I might be giving myself way more credit than I’m due, but it seems to me that Gio laughs more now than he did when I first started to come here. Or perhaps he just keeps the good stuff for people he knows, and it’s taken a while to become one of his inner circle.
“The more I know you, the more I like you,” I say. I wouldn’t have said that before last night, but the boundaries between us have fallen down.
“Me or my family?” He puts his arm around me, his hand flat on my shoulder blade.
“Oh, I like your family a lot,” I say, enjoying the way he’s massaging my aching muscles. “But I like you in particular.”
“I like you in particular too,” he says. “I want to kiss you again right now.”
“Not in here,” I say, wildly turned on by his words and the touch of his hand. “We agreed, remember?”
“Oh, I remember. But that doesn’t stop me wanting to,” he says. “Or telling you that I want to.”
“I’m not sure I can think straight this morning,” I say. “I might need a gelato rain check.”
“Don’t go, cucchiaino,” he whispers.
“How can you make little spoon sound so sexy?” I say.
He laughs against my hair. “Go home, before I do something I regret.”
* * *
—
BELLA SKIPS INTO BELOTTI’S just as I’m leaving, having made headache excuses to Sophia.
“Iris, I hoped you’d be here.”
“I was just on the way out,” I say, although that’s evident from my winter coat and scarf.
“I need to ask you something,” she says, unhooking her backpack from her shoulders. Her cheeks are pink from the cold outside and her hair plaited either side of her head, more student-ish than when I saw her last at Maria’s dinner.
“Will you sing with me at my school’s Thanksgiving showcase?” she says. “Please? We all have to give a performance and I hate doing them because I feel like everyone’s watching me, but if I play piano and you sing, everyone will be so wowed by you that they won’t even look at me.”
My gut reaction is dread and I glance at Gio for guidance.
“Bells, Iris is a busy woman,” he says. “I don’t think she’d have time…”

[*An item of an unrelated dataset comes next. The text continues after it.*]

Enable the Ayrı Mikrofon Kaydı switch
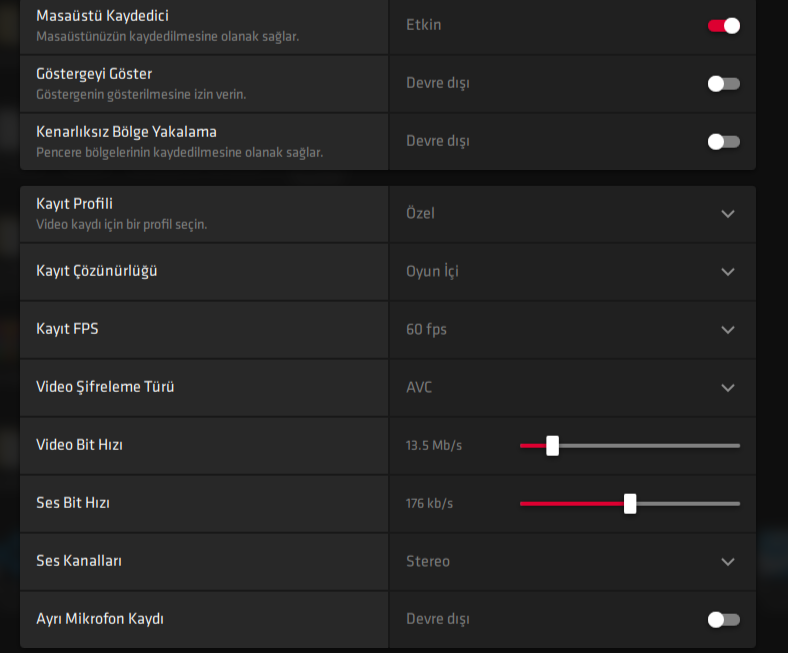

“Please?” Bella puts her hands together like a child at prayer, her determined eyes round and fixed on me. “Please say yes, Iris, please? I promise it won’t take up much of your time. We’ll do a song you already know so you won’t need to practice much and my school isn’t far. Ellen Connelly keeps going on all the time about how she’s the big star of the show, and she’ll be so pissed if I bring you as my surprise guest after you went viral singing in the park.”

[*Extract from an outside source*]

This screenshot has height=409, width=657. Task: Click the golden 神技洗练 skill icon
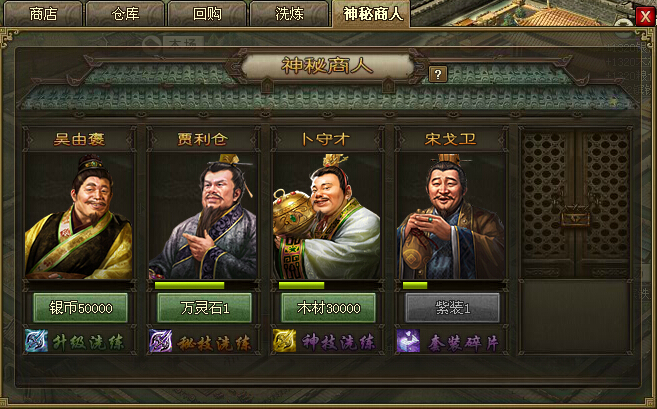pyautogui.click(x=285, y=341)
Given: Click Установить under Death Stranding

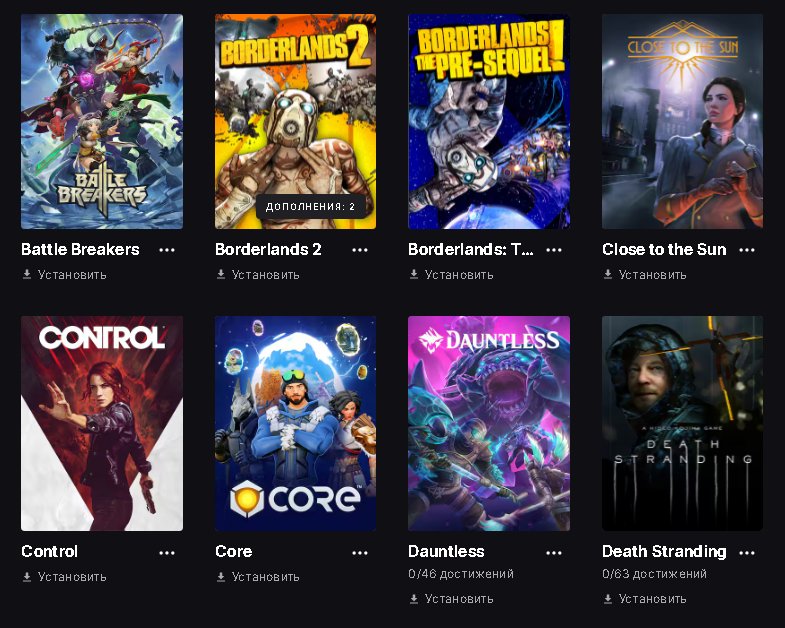Looking at the screenshot, I should click(645, 598).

“Language, Bella,” Gio mutters.
“Ellen Connelly is a giant pain in the ass, to be fair.” Sophia rolls her eyes. “I know her older sister, she was just the same, all jazz hands and everyone look at me.”
I consider it. It’s just one song at a local school performance. Something about it sits badly with me, but I can’t think of a way to say no without looking—and feeling—like a jerk, so I relent and say yes. Bella crushes me in a hug, and over her shoulder I meet Gio’s eye and shrug. What harm can it do?
* * *
—
IT’S FUR-LINED-BOOTS-AND-BOBBLE-HATS CENTRAL AS I make my way home to Chrystie Street, but I feel insulated from the inside out as I remember last night. My emotions are like a tangled ball of wool, knotted and difficult to make sense of. My original mission was clear. Linear. Help Belotti’s on behalf of my mother, and out of personal gratitude for everything their recipe has represented for me over the course of my life. But somewhere along the way that straight line splintered into different threads, and now they’re all overlapping and messy. The Belotti family are a passionate force to be reckoned with—even being on their fringes is seductive. Sophia is my culinary kindred spirit. Bella wants me to sing at her showcase. And Gio. Gio is my lover. Flashes of last night flicker across my prefrontal cortex and I’m glad of the chill wind to cool my face down. It’s almost a relief being away from them all for a while—I’m someone who needs to turn their light off sometimes and just sit in the dark. I’m going to go home and wallow in the bath, and then later I’ll toss noodles and try to recalibrate my brain.